American prison non-profit

The Prison Mathematics Project (PMP) is an American prison education organization that promotes the study of mathematics. It pairs prisoners who have an interest in mathematics with outside mentors. Participants may be of any skill level, with some working towards a certificate of High School Equivalency and others performing original research. It also prepares learning materials and holds Pi Day events at prisons. It is not a credit-earning prison-to-college program, although participants may be simultaneously engaged in such programs. Its founder, Christopher Havens, began studying mathematics while in solitary confinement, and founded the organization while still incarcerated. Stated goals of the PMP include reducing recidivism and challenging stereotypes about prisoners.

In 2022 the PMP had 450 volunteers, who worked with 171 prisoners in 27 states. As of December 2025, the PMP had over 350 participants in the mentorship program, with more attending in-person events such as Math Circles and Pi Day.

==History==
In 2010, Havens and an accomplice shot and killed a man within the Capitol State Forest near Olympia, Washington over a drug-related dispute. A high-school dropout, he had been addicted to drugs, and mostly homeless throughout his adult life. Havens was convicted of murder in 2011 and sentenced to 25 years in prison. He became involved with prison gangs and, after an altercation with another prisoner, was placed in solitary confinement for a one-year period.

Havens recalled idolizing cryptographers in spy movies during his childhood, comparing them to Gandalf.
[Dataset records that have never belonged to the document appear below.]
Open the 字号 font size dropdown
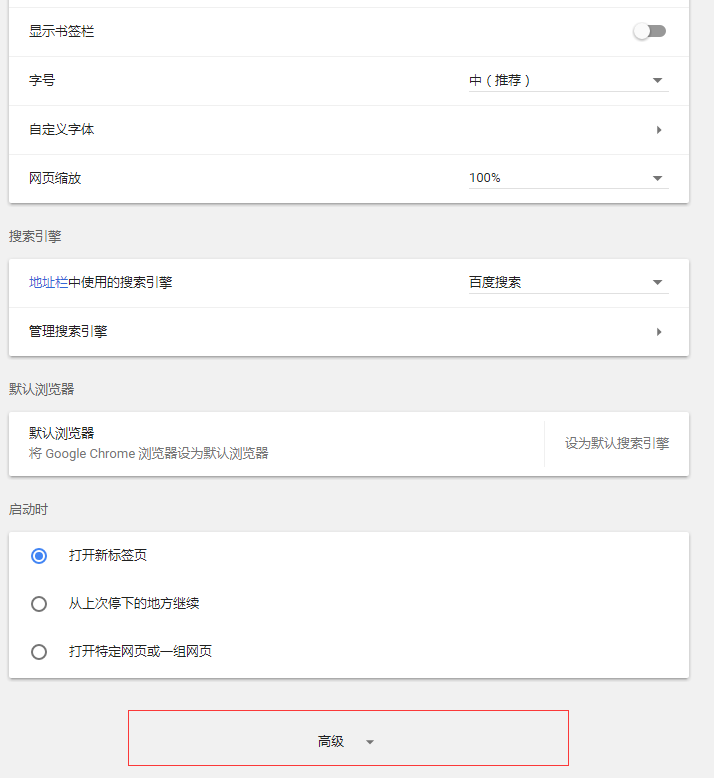 click(x=569, y=80)
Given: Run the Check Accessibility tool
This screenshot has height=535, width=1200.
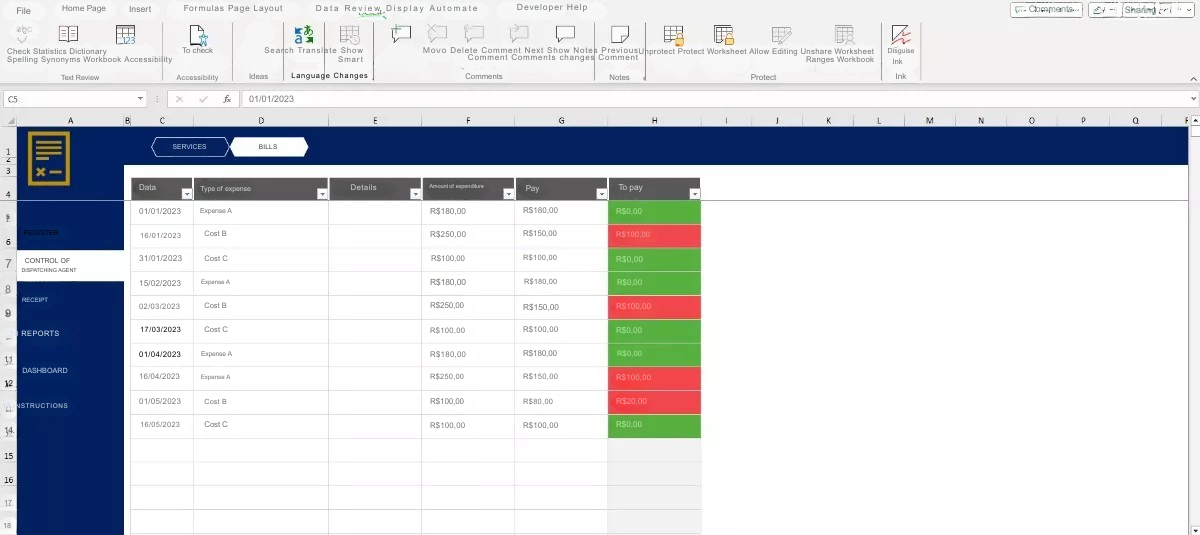Looking at the screenshot, I should pos(197,36).
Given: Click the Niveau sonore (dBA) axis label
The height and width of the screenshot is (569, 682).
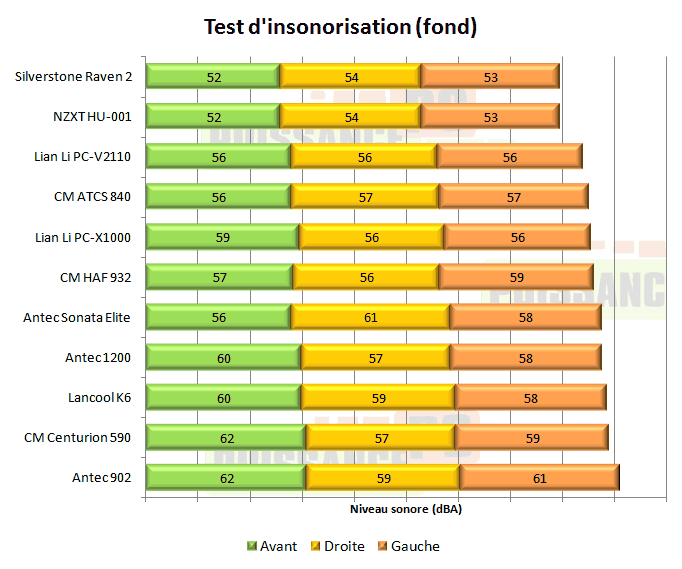Looking at the screenshot, I should point(406,509).
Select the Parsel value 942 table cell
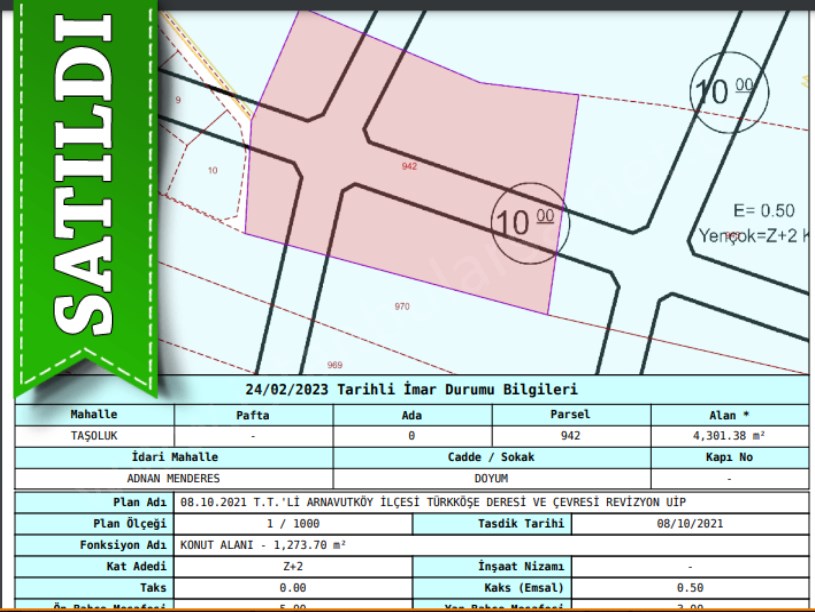Screen dimensions: 815x612 tap(571, 436)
In solitary, Havens started doing sudoku puzzles to pass the time, and then received a packet of math problems. He became "hooked", staying up late solving problems, and began teaching himself basic mathematics. He said during this time he spent 10 hours a day studying mathematics, while also taking part in an "Intensive Transition Program". Having finished the program and exhausted the resources available at the prison library, in 2013 Havens wrote to Mathematical Sciences Publishers to request information about subscribing to the Annals of Mathematics and about mathematicians with whom he could correspond. A mathematics professor at the University of Torino in Italy, Umberto Cerruti, agreed to mail Havens a problem to solve. Havens mailed back a 4 ft-long sheet of paper with a single lengthy formula. Cerruti suspected Havens was a crackpot, but the formula turned out to be correct, and Cerruti began discussing a problem in continued fractions with Havens. Cerruti sent math books to Havens, but they were blocked until Havens negotiated with the prison administration. Their collaboration culminated in a paper published in Research in Number Theory in January 2020. In May 2020, his daughter Marta Cerruti (a professor of engineering at McGill University) wrote an article for The Conversation about Havens. The article went viral, attracting international media attention and a mention in The College Mathematics Journal.

After moving to minimum security in 2015, Havens sought ways to share his transformative experience studying mathematics. Biweekly meetings with other prisoners in his prison were the beginning of the PMP. In 2017 he organized the first Pi Day at Monroe Correctional Complex, with Cerruti and two other professors of math in attendance. A Texas teenager who had read about Havens online, Walker Blackwell, began exchanging messages with him. At first Havens was apprehensive about working with Blackwell, and made Blackwell ensure that his parents were aware of their conversations. Blackwell convinced Havens to extend PMP's activities to other prisons before his own release, and the two incorporated the Prison Mathematics Program as a non-profit in 2020. At the time, Havens was completing an associate degree by mail through Adams State University. Blackwell left the project during college and was later named a recipient of the 2025–2027 Voyager Scholarship from the Obama Foundation.

Havens began studying computation theory with Amit Sahai, who is also an advisor to the PMP. Initially, the PMP set up a cloud-based service called the "PMP Console", with which Havens and other participants could send computer code to an email address and it would return the results. Drawbacks to this system included transactional charges for sending emails from prison and restrictions against sending coded messages. At the time, prison technology firm Securus Technologies was exploring adding a console-like feature to its education app. PMP then developed an app, CodePraxis, for JPay and Global Tel Link tablet computers. It gives prisoners access to Python, JavaScript, and LaTeX environments, and provides a series of courses. It was given a trial run at the Clarence Correctional Centre in Australia, and as of November 2025, was soon to be launched at the Maine Correctional Center.

In December 2025, the Clemency and Pardons Board unanimously recommended that Havens' sentence be commuted; however, governor of Washington Bob Ferguson decided against clemency.